MicheleCotrufo / pdf2doi

A python library/command-line tool to extract the DOI or other identifiers of a scientific paper from a pdf file.
101 stars 18 forks source link

Add file DOI check to URL paths #19

Closed DJRHails closed 2 years ago

DJRHails commented 2 years ago

Often a search can surface DOI descriptors in the URL path alone, for instance:

[pdf2doi]: Performing google search with key "The Experimental Generation of Interpersonal Closeness: A Procedure and Some Preliminary Findings"
[pdf2doi]: and looking at the first 6 results...
[pdf2doi]: Looking for a valid identifier in the search result #1 : https://journals.sagepub.com/doi/pdf/10.1177/0146167297234003
[pdf2doi]: Looking for a valid identifier in the search result #2 : https://journals.sagepub.com/doi/abs/10.1177/0146167297234003

Supporting this would give quicker identifications, but also allow for occasions, such as this, where the DOI can't be extracted from the actual page.
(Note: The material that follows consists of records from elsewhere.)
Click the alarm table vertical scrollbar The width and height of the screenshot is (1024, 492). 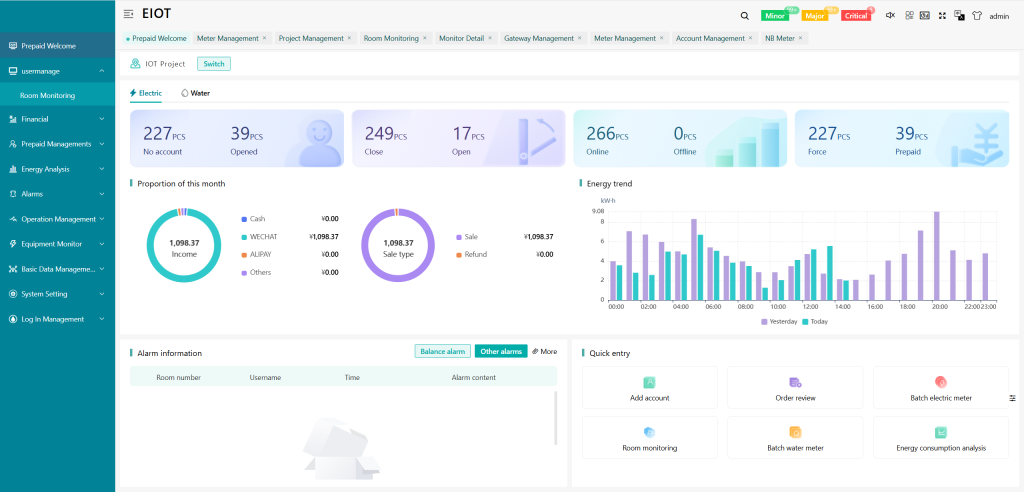pos(556,418)
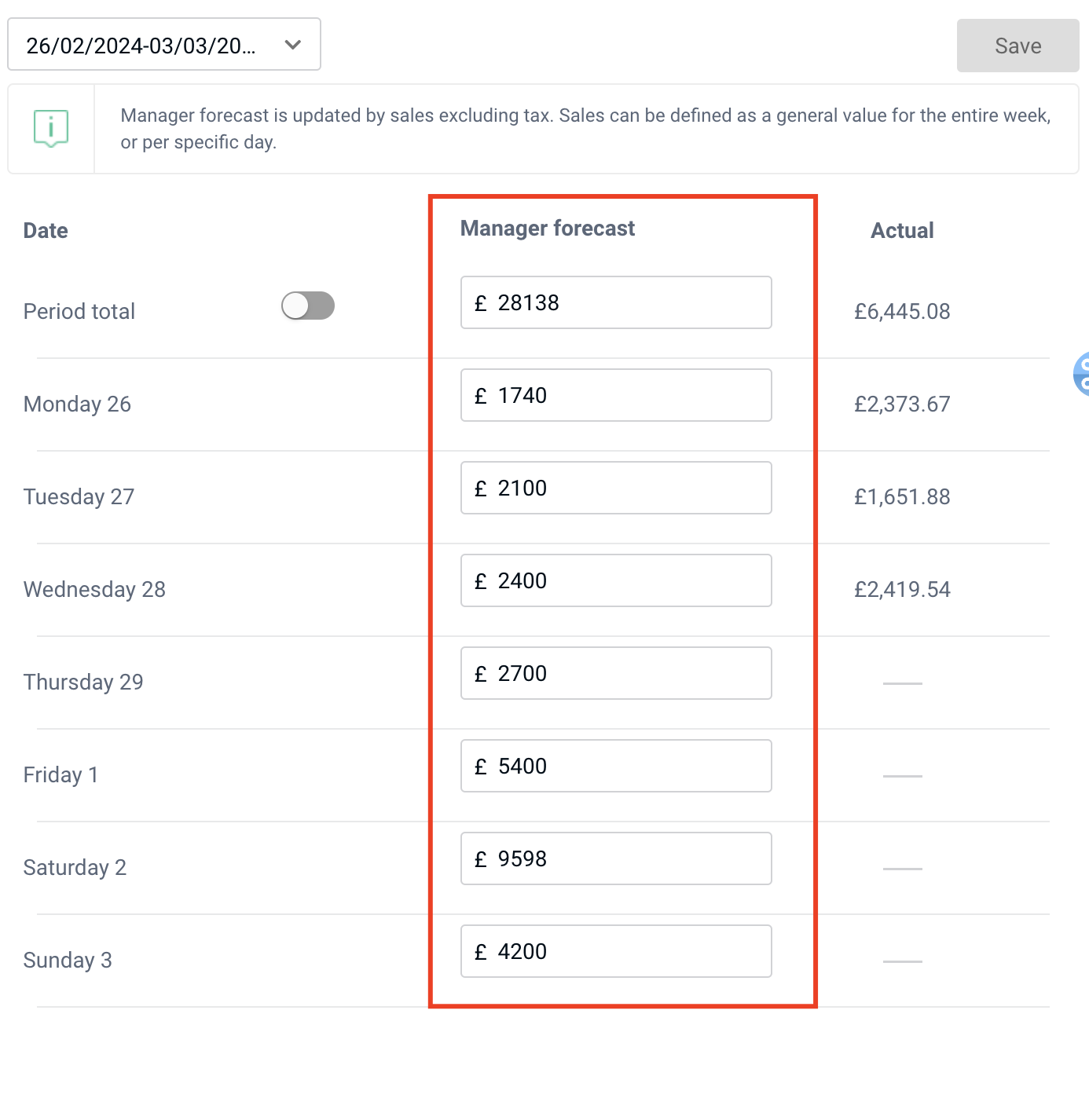Click the Date column header
Viewport: 1089px width, 1120px height.
46,231
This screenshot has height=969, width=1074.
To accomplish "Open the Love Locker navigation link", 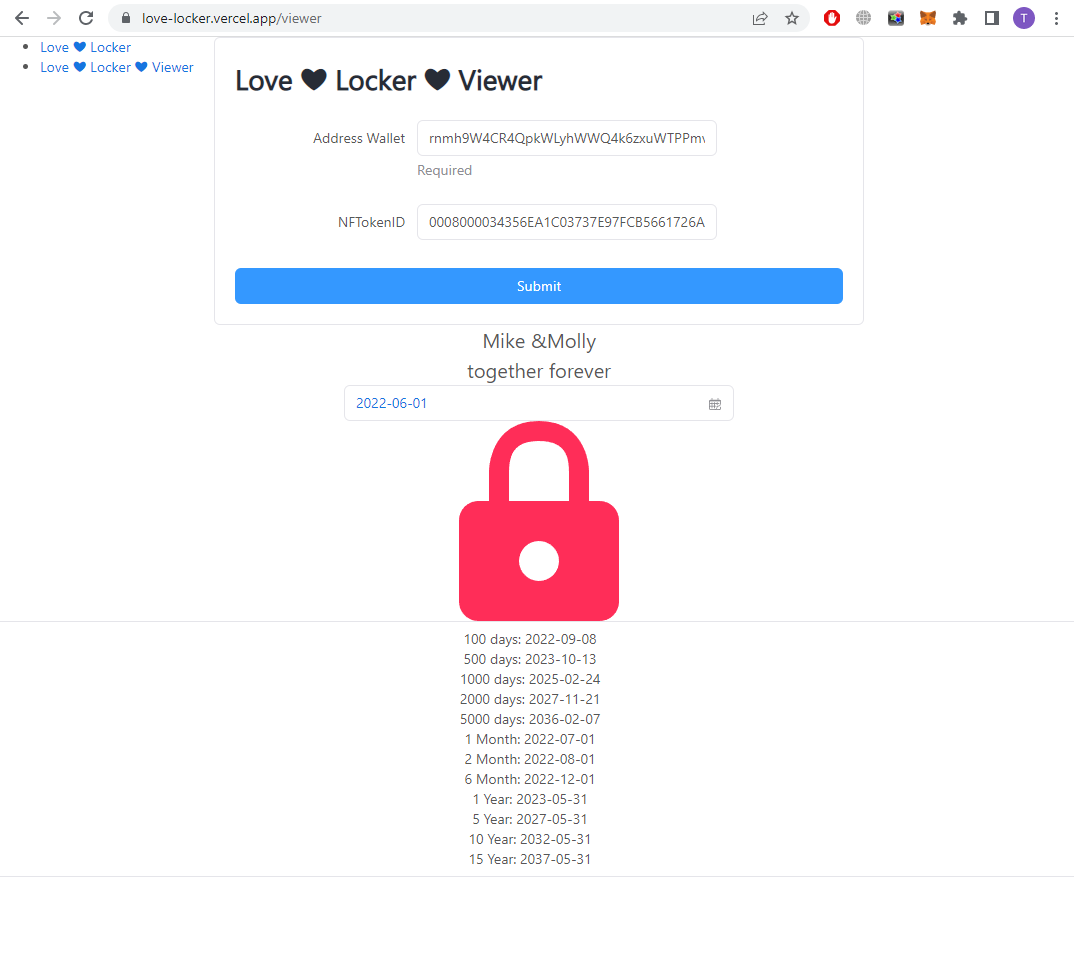I will tap(86, 47).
https://doi.org/10.1177/0146167297234003

MicheleCotrufo commented 2 years ago

That's an interesting suggestion, thanks! I will implement it in the next version!

DJRHails commented 2 years ago

I ended up implementing this along with a few other improvements on a fork.

Happy to create a PR to merge upstream if there is interest.

MicheleCotrufo commented 2 years ago

Thanks a lot for your efforts! Yes, can you create the PR? I will check it in detail and approve it within a few days.

DJRHails commented 2 years ago

See https://github.com/MicheleCotrufo/pdf2doi/pull/20